__RECORDED INFORMATION__.
<<<<
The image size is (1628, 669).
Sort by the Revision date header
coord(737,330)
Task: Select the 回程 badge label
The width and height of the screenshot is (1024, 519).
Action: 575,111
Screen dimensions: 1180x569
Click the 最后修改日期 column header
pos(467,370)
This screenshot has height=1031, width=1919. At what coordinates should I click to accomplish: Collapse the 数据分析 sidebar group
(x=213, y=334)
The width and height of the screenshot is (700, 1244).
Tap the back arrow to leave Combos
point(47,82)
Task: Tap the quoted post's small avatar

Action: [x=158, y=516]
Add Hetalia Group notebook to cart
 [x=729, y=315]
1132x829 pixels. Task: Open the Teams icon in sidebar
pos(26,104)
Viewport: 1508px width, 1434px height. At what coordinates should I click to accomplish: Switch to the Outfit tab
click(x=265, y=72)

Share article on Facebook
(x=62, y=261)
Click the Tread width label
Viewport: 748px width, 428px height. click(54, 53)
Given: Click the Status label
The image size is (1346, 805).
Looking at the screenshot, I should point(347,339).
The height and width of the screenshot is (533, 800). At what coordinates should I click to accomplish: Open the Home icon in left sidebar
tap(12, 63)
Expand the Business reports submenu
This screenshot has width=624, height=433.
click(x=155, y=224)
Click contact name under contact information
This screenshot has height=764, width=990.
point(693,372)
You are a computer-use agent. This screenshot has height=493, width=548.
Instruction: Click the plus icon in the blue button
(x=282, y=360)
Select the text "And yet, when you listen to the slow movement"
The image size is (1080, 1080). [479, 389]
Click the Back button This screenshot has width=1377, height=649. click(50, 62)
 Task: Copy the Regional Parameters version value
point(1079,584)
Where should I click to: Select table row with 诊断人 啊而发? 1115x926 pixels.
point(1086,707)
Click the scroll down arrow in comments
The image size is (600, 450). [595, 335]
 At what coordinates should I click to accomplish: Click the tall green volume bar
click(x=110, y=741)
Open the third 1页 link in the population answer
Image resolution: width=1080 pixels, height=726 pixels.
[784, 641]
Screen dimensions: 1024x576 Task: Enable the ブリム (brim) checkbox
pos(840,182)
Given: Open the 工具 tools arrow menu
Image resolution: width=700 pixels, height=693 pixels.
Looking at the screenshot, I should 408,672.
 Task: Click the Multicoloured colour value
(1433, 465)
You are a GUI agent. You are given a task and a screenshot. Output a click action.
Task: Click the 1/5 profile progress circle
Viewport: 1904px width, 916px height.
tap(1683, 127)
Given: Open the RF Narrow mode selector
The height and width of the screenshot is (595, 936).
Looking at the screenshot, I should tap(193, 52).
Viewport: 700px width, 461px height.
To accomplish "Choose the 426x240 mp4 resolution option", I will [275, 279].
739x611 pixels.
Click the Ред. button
>>>>
Nothing should be left out: repeat all of the data exactly.

__ANSWER SPACE__.
The image size is (1628, 669).
Sort by the Revision date header
coord(737,330)
Task: Select the 回程 badge label
The width and height of the screenshot is (1024, 519).
Action: 575,111
Screen dimensions: 1180x569
Click the 最后修改日期 column header
pos(467,370)
This screenshot has height=1031, width=1919. At what coordinates should I click to accomplish: Collapse the 数据分析 sidebar group
(x=213, y=334)
The width and height of the screenshot is (700, 1244).
Tap the back arrow to leave Combos
point(47,82)
Task: Tap the quoted post's small avatar

Action: [x=158, y=516]
Add Hetalia Group notebook to cart
 [x=729, y=315]
1132x829 pixels. Task: Open the Teams icon in sidebar
pos(26,104)
Viewport: 1508px width, 1434px height. At what coordinates should I click to accomplish: Switch to the Outfit tab
click(x=265, y=72)

Share article on Facebook
(x=62, y=261)
Click the Tread width label
Viewport: 748px width, 428px height. click(54, 53)
Given: Click the Status label
The image size is (1346, 805).
Looking at the screenshot, I should point(347,339).
The height and width of the screenshot is (533, 800). At what coordinates should I click to accomplish: Open the Home icon in left sidebar
tap(12, 63)
Expand the Business reports submenu
This screenshot has width=624, height=433.
click(x=155, y=224)
Click contact name under contact information
This screenshot has height=764, width=990.
point(693,372)
You are a computer-use agent. This screenshot has height=493, width=548.
Instruction: Click the plus icon in the blue button
(x=282, y=360)
Select the text "And yet, when you listen to the slow movement"
The image size is (1080, 1080). [479, 389]
Click the Back button This screenshot has width=1377, height=649. click(50, 62)
 Task: Copy the Regional Parameters version value
point(1079,584)
Where should I click to: Select table row with 诊断人 啊而发? 1115x926 pixels.
point(1086,707)
Click the scroll down arrow in comments
The image size is (600, 450). [595, 335]
 At what coordinates should I click to accomplish: Click the tall green volume bar
click(x=110, y=741)
Open the third 1页 link in the population answer
Image resolution: width=1080 pixels, height=726 pixels.
[784, 641]
Screen dimensions: 1024x576 Task: Enable the ブリム (brim) checkbox
pos(840,182)
Given: Open the 工具 tools arrow menu
Image resolution: width=700 pixels, height=693 pixels.
Looking at the screenshot, I should 408,672.
 Task: Click the Multicoloured colour value
(1433, 465)
You are a GUI agent. You are given a task and a screenshot. Output a click action.
Task: Click the 1/5 profile progress circle
Viewport: 1904px width, 916px height.
tap(1683, 127)
Given: Open the RF Narrow mode selector
The height and width of the screenshot is (595, 936).
Looking at the screenshot, I should tap(193, 52).
Viewport: 700px width, 461px height.
To accomplish "Choose the 426x240 mp4 resolution option", I will [275, 279].
739x611 pixels.
Click the Ред. button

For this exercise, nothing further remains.